Problem description: All records are to be transcribed in full; any pictures among them are to be skipped.

[Collected data]
##########

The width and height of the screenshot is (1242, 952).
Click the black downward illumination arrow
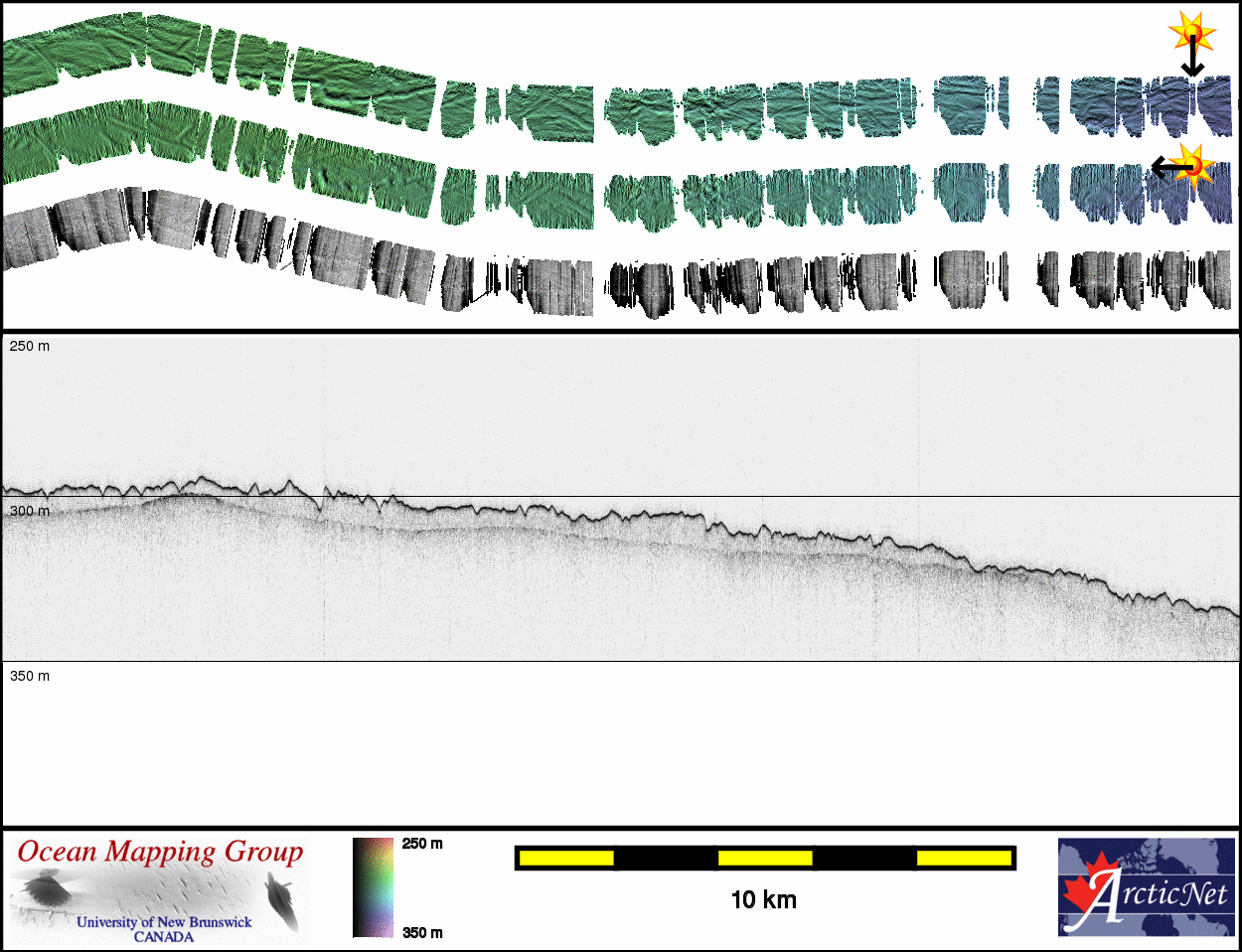click(1192, 62)
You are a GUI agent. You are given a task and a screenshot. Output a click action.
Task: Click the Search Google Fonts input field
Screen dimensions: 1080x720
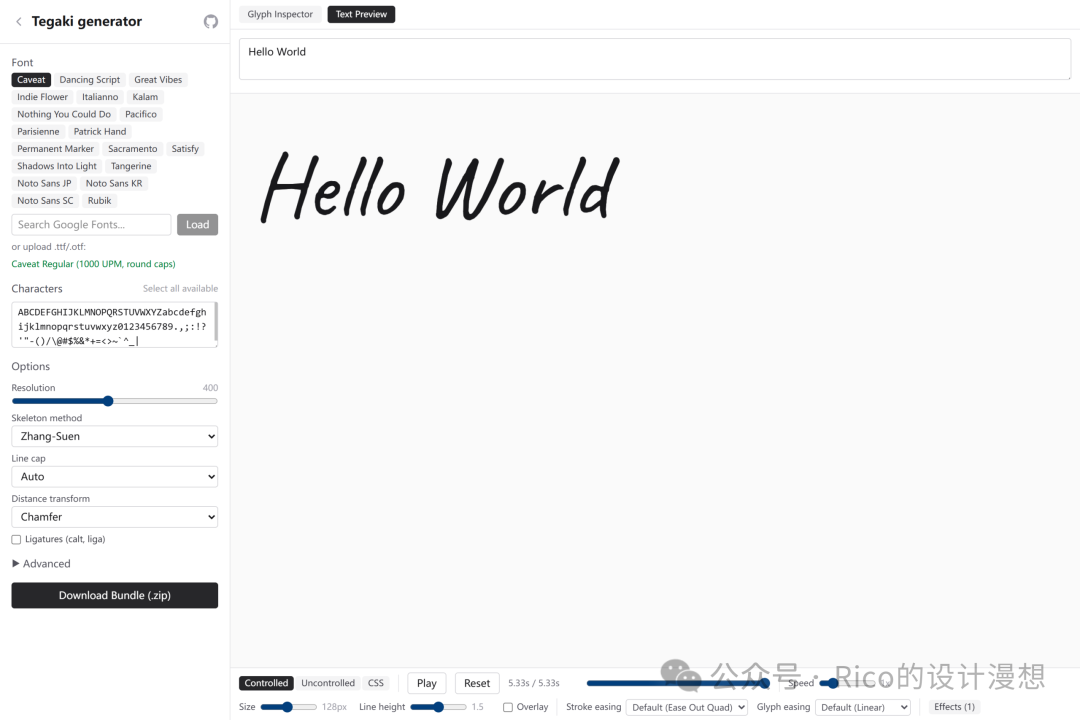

##########

Task answer:
The width and height of the screenshot is (1242, 952).
Click the black downward illumination arrow
click(1192, 62)
You are a GUI agent. You are given a task and a screenshot. Output a click action.
Task: Click the Search Google Fonts input field
Screen dimensions: 1080x720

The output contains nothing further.